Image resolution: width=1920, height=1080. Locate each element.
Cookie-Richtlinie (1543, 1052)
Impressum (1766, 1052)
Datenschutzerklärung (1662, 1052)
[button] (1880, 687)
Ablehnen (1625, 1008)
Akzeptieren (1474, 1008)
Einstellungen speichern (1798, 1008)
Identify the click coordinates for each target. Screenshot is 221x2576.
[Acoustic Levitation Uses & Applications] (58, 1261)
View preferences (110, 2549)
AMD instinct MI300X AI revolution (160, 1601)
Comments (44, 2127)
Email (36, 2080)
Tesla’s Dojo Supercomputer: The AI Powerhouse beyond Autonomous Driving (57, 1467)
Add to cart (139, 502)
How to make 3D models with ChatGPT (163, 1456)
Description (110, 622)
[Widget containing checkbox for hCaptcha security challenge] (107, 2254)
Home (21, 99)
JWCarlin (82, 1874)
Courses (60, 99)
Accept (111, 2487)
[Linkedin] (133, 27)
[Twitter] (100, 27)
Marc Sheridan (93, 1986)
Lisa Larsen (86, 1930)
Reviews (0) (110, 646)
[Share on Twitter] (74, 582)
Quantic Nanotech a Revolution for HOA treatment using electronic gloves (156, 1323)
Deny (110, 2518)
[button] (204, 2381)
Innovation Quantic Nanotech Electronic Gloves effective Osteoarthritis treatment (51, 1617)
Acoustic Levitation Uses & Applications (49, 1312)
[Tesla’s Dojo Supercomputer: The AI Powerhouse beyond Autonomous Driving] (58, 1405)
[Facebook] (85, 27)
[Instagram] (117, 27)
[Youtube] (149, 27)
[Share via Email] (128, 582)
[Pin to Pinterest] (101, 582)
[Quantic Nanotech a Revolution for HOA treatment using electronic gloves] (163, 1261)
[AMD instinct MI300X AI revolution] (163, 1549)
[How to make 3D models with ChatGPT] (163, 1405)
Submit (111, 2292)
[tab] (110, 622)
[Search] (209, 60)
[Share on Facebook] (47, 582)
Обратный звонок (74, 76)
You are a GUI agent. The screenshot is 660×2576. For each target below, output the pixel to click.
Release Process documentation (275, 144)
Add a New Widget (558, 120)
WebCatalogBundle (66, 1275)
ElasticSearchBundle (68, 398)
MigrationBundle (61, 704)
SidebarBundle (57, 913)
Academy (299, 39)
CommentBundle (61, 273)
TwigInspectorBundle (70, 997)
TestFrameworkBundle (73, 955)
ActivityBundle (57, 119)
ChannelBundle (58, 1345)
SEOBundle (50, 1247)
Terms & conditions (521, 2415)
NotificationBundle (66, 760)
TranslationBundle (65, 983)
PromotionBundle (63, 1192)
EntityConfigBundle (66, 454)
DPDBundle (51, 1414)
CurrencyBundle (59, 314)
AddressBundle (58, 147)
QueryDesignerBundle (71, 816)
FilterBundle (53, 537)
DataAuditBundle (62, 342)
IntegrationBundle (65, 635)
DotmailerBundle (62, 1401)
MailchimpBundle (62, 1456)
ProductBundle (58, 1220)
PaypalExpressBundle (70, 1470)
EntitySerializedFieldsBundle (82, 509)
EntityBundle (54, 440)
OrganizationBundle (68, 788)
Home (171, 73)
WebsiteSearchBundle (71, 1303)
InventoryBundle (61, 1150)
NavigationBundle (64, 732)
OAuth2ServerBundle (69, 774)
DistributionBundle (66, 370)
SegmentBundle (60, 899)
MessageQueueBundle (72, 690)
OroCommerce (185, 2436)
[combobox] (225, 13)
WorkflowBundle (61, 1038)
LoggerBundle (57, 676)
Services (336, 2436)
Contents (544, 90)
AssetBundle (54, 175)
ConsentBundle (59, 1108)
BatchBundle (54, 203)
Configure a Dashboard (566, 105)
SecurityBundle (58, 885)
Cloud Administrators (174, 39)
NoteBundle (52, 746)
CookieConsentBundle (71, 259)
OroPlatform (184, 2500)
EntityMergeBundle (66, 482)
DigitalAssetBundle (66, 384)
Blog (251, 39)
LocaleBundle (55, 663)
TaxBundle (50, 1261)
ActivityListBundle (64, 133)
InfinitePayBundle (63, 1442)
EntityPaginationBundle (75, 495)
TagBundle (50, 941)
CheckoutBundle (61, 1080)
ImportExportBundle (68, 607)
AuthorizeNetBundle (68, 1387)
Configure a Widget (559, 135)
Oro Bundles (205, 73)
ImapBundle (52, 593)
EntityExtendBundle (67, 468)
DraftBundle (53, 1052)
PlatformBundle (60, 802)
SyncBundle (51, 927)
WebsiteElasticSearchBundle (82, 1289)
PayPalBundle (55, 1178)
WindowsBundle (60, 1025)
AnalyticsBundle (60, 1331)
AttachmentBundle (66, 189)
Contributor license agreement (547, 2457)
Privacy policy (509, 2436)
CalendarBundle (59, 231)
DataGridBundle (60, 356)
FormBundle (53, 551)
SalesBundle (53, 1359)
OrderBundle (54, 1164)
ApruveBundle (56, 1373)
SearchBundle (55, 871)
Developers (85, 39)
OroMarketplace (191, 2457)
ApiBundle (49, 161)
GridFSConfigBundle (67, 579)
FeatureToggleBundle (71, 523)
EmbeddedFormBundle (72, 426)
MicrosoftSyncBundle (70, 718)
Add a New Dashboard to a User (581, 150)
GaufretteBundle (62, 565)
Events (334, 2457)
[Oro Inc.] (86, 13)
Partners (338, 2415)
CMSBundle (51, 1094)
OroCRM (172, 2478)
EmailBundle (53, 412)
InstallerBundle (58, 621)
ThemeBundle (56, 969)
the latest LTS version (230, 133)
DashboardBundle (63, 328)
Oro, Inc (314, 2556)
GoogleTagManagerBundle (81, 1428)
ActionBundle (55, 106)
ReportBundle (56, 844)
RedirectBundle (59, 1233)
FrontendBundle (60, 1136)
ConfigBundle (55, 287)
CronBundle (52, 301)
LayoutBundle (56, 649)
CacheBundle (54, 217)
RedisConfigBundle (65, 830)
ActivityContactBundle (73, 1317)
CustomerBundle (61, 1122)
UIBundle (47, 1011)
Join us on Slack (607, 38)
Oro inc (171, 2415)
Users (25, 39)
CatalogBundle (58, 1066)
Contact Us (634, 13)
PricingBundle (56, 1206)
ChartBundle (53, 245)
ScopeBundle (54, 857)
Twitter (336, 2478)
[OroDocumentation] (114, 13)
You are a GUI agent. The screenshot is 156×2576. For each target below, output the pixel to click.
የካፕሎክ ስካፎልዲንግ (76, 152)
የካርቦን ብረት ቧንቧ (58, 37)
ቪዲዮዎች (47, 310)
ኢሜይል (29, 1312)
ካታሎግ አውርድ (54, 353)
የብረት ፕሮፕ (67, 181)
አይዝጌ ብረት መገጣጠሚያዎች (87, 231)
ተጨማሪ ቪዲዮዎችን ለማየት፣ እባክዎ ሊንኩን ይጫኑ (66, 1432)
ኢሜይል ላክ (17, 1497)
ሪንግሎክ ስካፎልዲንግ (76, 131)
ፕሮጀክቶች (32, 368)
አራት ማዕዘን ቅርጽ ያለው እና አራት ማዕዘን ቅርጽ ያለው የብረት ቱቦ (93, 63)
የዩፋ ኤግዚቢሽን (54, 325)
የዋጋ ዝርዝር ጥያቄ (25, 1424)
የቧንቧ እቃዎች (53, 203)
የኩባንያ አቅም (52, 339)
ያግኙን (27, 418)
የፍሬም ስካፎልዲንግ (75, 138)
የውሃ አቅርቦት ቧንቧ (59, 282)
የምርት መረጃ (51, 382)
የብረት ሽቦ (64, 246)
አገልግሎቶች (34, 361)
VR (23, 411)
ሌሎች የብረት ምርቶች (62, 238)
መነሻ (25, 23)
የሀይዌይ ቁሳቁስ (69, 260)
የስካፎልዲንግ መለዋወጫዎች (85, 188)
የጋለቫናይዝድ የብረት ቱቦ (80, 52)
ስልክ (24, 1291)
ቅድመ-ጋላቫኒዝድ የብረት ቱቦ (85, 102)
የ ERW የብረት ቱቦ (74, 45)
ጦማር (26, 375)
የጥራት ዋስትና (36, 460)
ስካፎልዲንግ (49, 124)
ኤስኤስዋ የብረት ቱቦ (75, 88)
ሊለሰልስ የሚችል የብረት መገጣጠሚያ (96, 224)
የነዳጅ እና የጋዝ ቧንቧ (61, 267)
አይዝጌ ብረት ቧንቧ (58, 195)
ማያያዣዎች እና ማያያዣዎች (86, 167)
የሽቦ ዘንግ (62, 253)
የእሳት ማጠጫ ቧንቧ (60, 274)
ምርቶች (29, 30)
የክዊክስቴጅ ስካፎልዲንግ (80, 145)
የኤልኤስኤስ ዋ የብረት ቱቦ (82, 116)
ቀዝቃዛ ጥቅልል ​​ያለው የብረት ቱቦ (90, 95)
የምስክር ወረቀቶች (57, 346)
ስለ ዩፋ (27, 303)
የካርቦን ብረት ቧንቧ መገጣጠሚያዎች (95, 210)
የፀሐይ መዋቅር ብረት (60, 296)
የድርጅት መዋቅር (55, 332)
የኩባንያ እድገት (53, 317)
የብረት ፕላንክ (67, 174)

+--

Look above for the line holding "Home (171, 73)", then set down exactly that line and every line after it up to and including the line holding "Contents (544, 90)", with nothing else.

Home (171, 73)
WebsiteSearchBundle (71, 1303)
InventoryBundle (61, 1150)
NavigationBundle (64, 732)
OAuth2ServerBundle (69, 774)
DistributionBundle (66, 370)
SegmentBundle (60, 899)
MessageQueueBundle (72, 690)
OroCommerce (185, 2436)
[combobox] (225, 13)
WorkflowBundle (61, 1038)
LoggerBundle (57, 676)
Services (336, 2436)
Contents (544, 90)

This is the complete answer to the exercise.